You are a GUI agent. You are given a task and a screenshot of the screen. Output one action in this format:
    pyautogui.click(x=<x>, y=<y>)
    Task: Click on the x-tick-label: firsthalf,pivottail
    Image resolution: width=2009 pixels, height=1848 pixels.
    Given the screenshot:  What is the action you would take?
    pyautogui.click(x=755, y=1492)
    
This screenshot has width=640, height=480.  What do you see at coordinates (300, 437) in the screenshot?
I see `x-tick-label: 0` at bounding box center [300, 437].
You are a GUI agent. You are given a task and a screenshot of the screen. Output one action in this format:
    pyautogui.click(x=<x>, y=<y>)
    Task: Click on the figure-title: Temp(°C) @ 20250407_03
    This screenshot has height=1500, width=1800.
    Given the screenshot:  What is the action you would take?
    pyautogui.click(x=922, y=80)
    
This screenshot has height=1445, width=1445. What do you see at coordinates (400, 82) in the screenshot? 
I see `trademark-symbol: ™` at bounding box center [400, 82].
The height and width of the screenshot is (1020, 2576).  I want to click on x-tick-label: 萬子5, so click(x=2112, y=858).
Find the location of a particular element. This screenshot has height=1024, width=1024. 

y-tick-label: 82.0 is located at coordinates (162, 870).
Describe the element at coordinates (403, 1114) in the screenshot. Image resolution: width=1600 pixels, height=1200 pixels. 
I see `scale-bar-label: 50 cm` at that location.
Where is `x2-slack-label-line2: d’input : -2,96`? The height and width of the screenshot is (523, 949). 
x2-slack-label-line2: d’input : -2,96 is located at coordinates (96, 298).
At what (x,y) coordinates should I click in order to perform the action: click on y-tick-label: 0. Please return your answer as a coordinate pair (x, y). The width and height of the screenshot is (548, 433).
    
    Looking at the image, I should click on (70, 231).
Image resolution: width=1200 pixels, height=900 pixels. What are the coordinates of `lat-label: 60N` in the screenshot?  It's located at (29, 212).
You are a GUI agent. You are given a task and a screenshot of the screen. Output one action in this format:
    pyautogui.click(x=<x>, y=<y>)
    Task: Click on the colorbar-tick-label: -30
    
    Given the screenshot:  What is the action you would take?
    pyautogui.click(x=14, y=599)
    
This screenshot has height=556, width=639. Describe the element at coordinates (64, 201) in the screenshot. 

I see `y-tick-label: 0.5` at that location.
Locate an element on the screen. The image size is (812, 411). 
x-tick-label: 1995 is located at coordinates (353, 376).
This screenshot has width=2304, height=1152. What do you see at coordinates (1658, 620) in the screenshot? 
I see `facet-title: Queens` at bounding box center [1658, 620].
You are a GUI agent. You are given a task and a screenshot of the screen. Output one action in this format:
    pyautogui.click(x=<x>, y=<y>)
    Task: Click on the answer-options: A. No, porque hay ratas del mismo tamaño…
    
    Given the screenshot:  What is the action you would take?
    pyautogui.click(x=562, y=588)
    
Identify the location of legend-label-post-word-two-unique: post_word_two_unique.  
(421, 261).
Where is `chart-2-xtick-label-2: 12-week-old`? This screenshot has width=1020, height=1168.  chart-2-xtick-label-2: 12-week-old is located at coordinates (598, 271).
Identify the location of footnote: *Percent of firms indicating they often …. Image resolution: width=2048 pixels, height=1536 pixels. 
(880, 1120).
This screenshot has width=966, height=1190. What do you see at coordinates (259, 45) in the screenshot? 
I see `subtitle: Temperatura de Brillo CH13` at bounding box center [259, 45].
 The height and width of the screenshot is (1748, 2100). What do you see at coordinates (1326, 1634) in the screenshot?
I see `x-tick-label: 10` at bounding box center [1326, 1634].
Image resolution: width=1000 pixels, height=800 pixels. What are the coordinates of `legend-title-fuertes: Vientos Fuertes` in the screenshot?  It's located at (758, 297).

___

## WHAT THIS TASK INVOLVES
Rewrite the listing above, replacing every "GUI agent" with "desktop assistant" and leaving everything else as it is.

## ANSWER TO THIS PROBLEM
You are a desktop assistant. You are given a task and a screenshot of the screen. Output one action in this format:
    pyautogui.click(x=<x>, y=<y>)
    Task: Click on the x-tick-label: firsthalf,pivottail
    Image resolution: width=2009 pixels, height=1848 pixels.
    Given the screenshot:  What is the action you would take?
    pyautogui.click(x=755, y=1492)
    
This screenshot has width=640, height=480.  What do you see at coordinates (300, 437) in the screenshot?
I see `x-tick-label: 0` at bounding box center [300, 437].
You are a desktop assistant. You are given a task and a screenshot of the screen. Output one action in this format:
    pyautogui.click(x=<x>, y=<y>)
    Task: Click on the figure-title: Temp(°C) @ 20250407_03
    This screenshot has height=1500, width=1800.
    Given the screenshot:  What is the action you would take?
    pyautogui.click(x=922, y=80)
    
This screenshot has height=1445, width=1445. What do you see at coordinates (400, 82) in the screenshot? 
I see `trademark-symbol: ™` at bounding box center [400, 82].
The height and width of the screenshot is (1020, 2576).  I want to click on x-tick-label: 萬子5, so click(x=2112, y=858).
Find the location of a particular element. This screenshot has height=1024, width=1024. 

y-tick-label: 82.0 is located at coordinates (162, 870).
Describe the element at coordinates (403, 1114) in the screenshot. Image resolution: width=1600 pixels, height=1200 pixels. 
I see `scale-bar-label: 50 cm` at that location.
Where is `x2-slack-label-line2: d’input : -2,96`? The height and width of the screenshot is (523, 949). 
x2-slack-label-line2: d’input : -2,96 is located at coordinates (96, 298).
At what (x,y) coordinates should I click in order to perform the action: click on y-tick-label: 0. Please return your answer as a coordinate pair (x, y). The width and height of the screenshot is (548, 433).
    
    Looking at the image, I should click on (70, 231).
Image resolution: width=1200 pixels, height=900 pixels. What are the coordinates of `lat-label: 60N` in the screenshot?  It's located at (29, 212).
You are a desktop assistant. You are given a task and a screenshot of the screen. Output one action in this format:
    pyautogui.click(x=<x>, y=<y>)
    Task: Click on the colorbar-tick-label: -30
    
    Given the screenshot:  What is the action you would take?
    pyautogui.click(x=14, y=599)
    
This screenshot has height=556, width=639. Describe the element at coordinates (64, 201) in the screenshot. 

I see `y-tick-label: 0.5` at that location.
Locate an element on the screen. The image size is (812, 411). 
x-tick-label: 1995 is located at coordinates (353, 376).
This screenshot has width=2304, height=1152. What do you see at coordinates (1658, 620) in the screenshot? 
I see `facet-title: Queens` at bounding box center [1658, 620].
You are a desktop assistant. You are given a task and a screenshot of the screen. Output one action in this format:
    pyautogui.click(x=<x>, y=<y>)
    Task: Click on the answer-options: A. No, porque hay ratas del mismo tamaño…
    
    Given the screenshot:  What is the action you would take?
    pyautogui.click(x=562, y=588)
    
Identify the location of legend-label-post-word-two-unique: post_word_two_unique.  
(421, 261).
Where is `chart-2-xtick-label-2: 12-week-old`? This screenshot has width=1020, height=1168.  chart-2-xtick-label-2: 12-week-old is located at coordinates (598, 271).
Identify the location of footnote: *Percent of firms indicating they often …. Image resolution: width=2048 pixels, height=1536 pixels. 
(880, 1120).
This screenshot has width=966, height=1190. What do you see at coordinates (259, 45) in the screenshot? 
I see `subtitle: Temperatura de Brillo CH13` at bounding box center [259, 45].
 The height and width of the screenshot is (1748, 2100). What do you see at coordinates (1326, 1634) in the screenshot?
I see `x-tick-label: 10` at bounding box center [1326, 1634].
Image resolution: width=1000 pixels, height=800 pixels. What are the coordinates of `legend-title-fuertes: Vientos Fuertes` in the screenshot?  It's located at (758, 297).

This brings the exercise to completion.